> WORK REQUIRED
Which lines run from the one containing "This screenshot has width=1568, height=328." to the end of the entries? Copy them exactly, both ends included, and give nothing else.

[Saved entries]
Segment Open

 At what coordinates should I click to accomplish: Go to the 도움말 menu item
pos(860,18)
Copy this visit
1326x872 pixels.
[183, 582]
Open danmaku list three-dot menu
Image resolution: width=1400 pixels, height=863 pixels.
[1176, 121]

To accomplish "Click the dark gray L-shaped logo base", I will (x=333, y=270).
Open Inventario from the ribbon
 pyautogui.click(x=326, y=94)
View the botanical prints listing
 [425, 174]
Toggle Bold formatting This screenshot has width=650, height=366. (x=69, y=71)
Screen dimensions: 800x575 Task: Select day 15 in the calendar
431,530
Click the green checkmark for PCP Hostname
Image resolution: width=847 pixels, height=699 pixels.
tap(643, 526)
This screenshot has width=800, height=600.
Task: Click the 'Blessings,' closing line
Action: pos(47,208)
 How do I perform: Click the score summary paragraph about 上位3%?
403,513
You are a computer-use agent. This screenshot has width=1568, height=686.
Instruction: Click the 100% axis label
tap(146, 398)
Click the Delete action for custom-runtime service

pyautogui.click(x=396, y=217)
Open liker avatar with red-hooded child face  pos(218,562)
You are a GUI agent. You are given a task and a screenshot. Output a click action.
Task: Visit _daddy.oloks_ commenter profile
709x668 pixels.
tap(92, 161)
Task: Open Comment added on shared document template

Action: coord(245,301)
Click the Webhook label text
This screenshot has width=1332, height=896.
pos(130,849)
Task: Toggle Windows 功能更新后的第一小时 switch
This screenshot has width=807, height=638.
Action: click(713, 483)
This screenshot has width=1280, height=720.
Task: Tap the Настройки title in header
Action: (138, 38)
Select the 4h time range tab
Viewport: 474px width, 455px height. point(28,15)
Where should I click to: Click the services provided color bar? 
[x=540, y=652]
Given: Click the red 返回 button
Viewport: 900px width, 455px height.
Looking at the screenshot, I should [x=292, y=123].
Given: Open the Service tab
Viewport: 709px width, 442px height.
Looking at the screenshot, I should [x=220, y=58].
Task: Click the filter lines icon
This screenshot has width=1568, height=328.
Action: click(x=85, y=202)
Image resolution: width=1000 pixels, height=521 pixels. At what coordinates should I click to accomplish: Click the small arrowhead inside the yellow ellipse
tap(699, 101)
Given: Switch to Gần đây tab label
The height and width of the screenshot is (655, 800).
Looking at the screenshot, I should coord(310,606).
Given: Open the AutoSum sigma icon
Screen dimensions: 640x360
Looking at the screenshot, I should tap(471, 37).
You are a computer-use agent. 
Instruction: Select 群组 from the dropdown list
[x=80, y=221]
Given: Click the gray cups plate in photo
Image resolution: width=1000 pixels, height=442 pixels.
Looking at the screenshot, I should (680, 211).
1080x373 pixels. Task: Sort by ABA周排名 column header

Segment Closed

> EXERCISE ANSWER
This screenshot has width=1568, height=328.
Action: click(x=85, y=202)
Image resolution: width=1000 pixels, height=521 pixels. At what coordinates should I click to accomplish: Click the small arrowhead inside the yellow ellipse
tap(699, 101)
Given: Switch to Gần đây tab label
The height and width of the screenshot is (655, 800).
Looking at the screenshot, I should coord(310,606).
Given: Open the AutoSum sigma icon
Screen dimensions: 640x360
Looking at the screenshot, I should tap(471, 37).
You are a computer-use agent. 
Instruction: Select 群组 from the dropdown list
[x=80, y=221]
Given: Click the gray cups plate in photo
Image resolution: width=1000 pixels, height=442 pixels.
Looking at the screenshot, I should (680, 211).
1080x373 pixels. Task: Sort by ABA周排名 column header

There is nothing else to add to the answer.